Les raisons de ce flou sont multiples. Sur le plan pratique, la technique la plus saugrenue peut donner l’illusion d’être efficace : l’écoute, le toucher et l’empathie contribuent à produire certains bénéfices de l’effet placebo [1]. Sans bienfaits spécifiques démontrés scientifiquement, beaucoup de gestes semblent « marcher » et satisfont les patients… à court terme. Dans ce domaine comme pour les autres pratiques médicales, seules les preuves acquises par l’expérience clinique permettent de déterminer les thérapies efficaces. Or, très peu de thérapeutes manuels s’y réfèrent : bon nombre préfèrent suivre leur ressenti, bien moins chronophage et qui semble leur conférer une sorte de don.
Quand bien même certains praticiens souhaiteraient tester leurs hypothèses, il n’existe pas, en France, de cursus de troisième cycle propre à la kinésithérapie et encore moins de conseil national des universités chargé de cette discipline.
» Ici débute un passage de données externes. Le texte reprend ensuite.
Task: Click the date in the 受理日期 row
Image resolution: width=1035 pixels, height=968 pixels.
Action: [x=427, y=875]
Une majorité de médecins la considèrent avec condescendance, lui laissant peu d’autonomie dans les services de soins et si peu de place dans leurs laboratoires que cela empêche la production d’études.
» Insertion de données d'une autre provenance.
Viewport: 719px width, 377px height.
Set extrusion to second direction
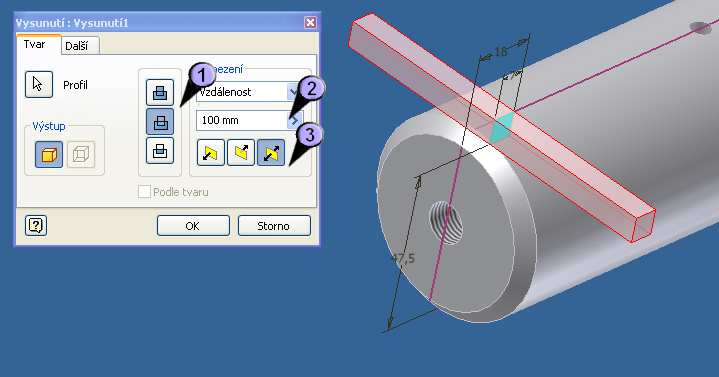[241, 153]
Les groupes de pression des ostéopathes et des chiropraticiens sont à l’œuvre pour faire évoluer la réglementation en leur faveur [2], tandis que les structures de représentation des kinésithérapeutes peinent à renforcer les fondements de leur discipline. Avant 2014, le Conseil national de l’ordre des kinésithérapeutes était lui-même frileux à l’idée d’énoncer des avis sur les soins non conventionnels et de poser des démarcations franches avec la médecine non scientifique. Cette convergence de facteurs crée un invraisemblable flou épistémologique, plus rien n’étant testé méthodiquement. Personne ne paraît savoir ce qui fonctionne ou pas, ni ce qu’il faudrait valider scientifiquement ou faire rembourser par la Sécurité sociale.
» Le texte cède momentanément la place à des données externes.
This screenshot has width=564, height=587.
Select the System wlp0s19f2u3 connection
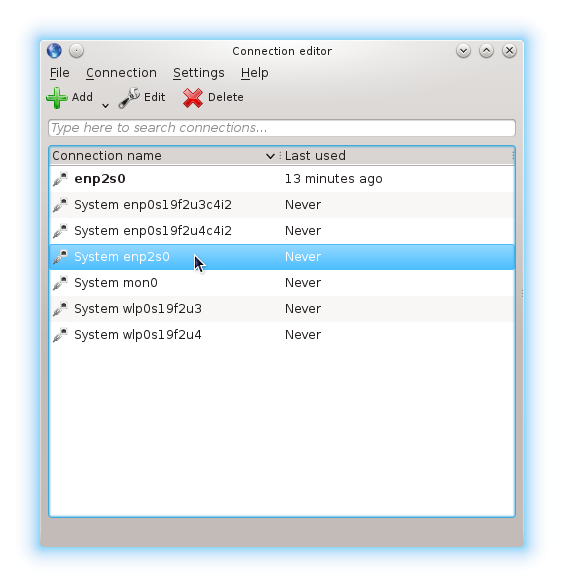click(x=282, y=309)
La confusion actuelle trouve son origine dans une histoire chaotique : la masso-kinésithérapie, dénomination franco-belge pour ce que l’on appelle ailleurs « physiothérapie », est un assemblage de compétences issues de professions plus ou moins concurrentes. Au début du XXe siècle, techniques médicales et gymnastiques cohabitent avec des méthodes de rebouteux. Avec la Grande Guerre et ses cohortes d’estropiés, la demande en rééducation explose pour alimenter le front en hommes. Les médecins, submergés, s’adjoignent des auxiliaires médicaux, infirmières en tête, formés à la hâte pour remettre debout rapidement ceux qui peuvent l’être.
Science ou mysticisme ?
C’est en 1946 qu’intervient la reconnaissance des compétences communes fondées sur le massage et la gymnastique médicale, par la création d’un diplôme d’État de masseur-kinésithérapeute. Il faut attendre 1989 pour voir la profession encadrée par un décret, encore en vigueur pour les étudiants déjà engagés dans une formation et qui ne fait aucune mention de la recherche ou des pathologies ayant émergé depuis. Adopté en 2000, un deuxième décret, relatif cette fois aux actes professionnels et à l’exercice de la profession de kinésithérapeute, change considérablement la donne : les praticiens passent alors du statut d’exécutants à celui de décideurs, responsables de la planification thérapeutique non seulement vis-à-vis du patient, mais aussi des médecins prescripteurs et de la caisse primaire d’assurance-maladie.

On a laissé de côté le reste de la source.